15 Marzo 2019

Il Partito Democratico torna a battere sulla questione sanità. Nell’ultimo consiglio comunale dove si è discusso e votato il Bilancio di previsione per il triennio 2019/21, i due rappresentanti del Pd, Luca Zambon e Lorenzo Chiapella hanno chiesto l’attuazione di una serie di investimenti da parte del Comune, il primo dei quali riguarda una Rsa, ovvero un centro riabilitativo polifunzionale con la presenza di una residenza sanitaria assistita e un centro di diurno integrato.
«Non è pensabile utilizzare i soldi dei contribuenti solo per fare manutenzione all’esistente e non cercare di investire in settori delicati che possono rappresentare una risposta nel medio e lungo termine ai bisogni dei cittadini» le parole dei due consiglieri. «Già nel 2017, con il benestare della giunta, il nostro territorio ha subito un vistoso taglio ai servizi dell’ex Asl di via Matteotti, incidendo notevolmente sull’offerta dei servizi sanitari per i peschieresi. A suo tempo avevamo raccolto 600 firme, ma non servirono a niente e non furono neppure prese in considerazione.
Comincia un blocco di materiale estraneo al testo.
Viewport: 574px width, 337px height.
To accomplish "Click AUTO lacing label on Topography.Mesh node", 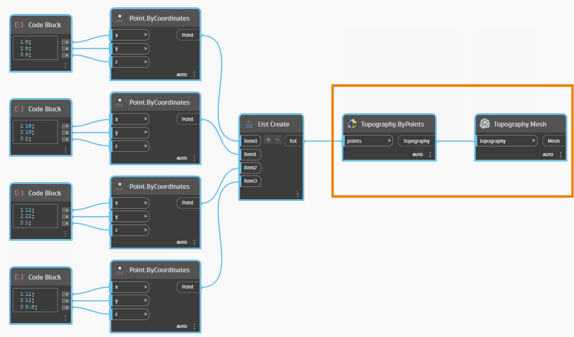I will click(x=548, y=155).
Crediamo che per Peschiera sia arrivato il momento di  colmare il gap con gli altri Comuni in termini di servizi e non solo, cercando di accrescere la qualità e quantità degli stessi».
Inoltre ha suggerito di acquistare la ex Postalmarket, presentando un progetto, che possa portare una serie di servizi decentrati a San Bovio. «Questa frazione da troppo tempo richiede interventi che vadano al di là dell’ordinario e chiede che agli slogan ora possano seguire anche fatti», proseguono Zambon e Chiapella. «Questa giunta ha un’occasione unica che difficilmente potrà ripresentarsi. Le risorse accumulate dalle precedenti amministrazioni adesso non sono più vincolate, come in passato, dal patto di stabilità. Non ci sono quindi più alibi per non poterle investire, serve solo la capacità politica di farlo. Quello che desideriamo è di far tornare Peschiera Borromeo ad essere una città che dia servizi ai suoi cittadini non solo nel breve, ma anche nel medio e lungo termine diventando così un faro in tutto il Sud Est milanese».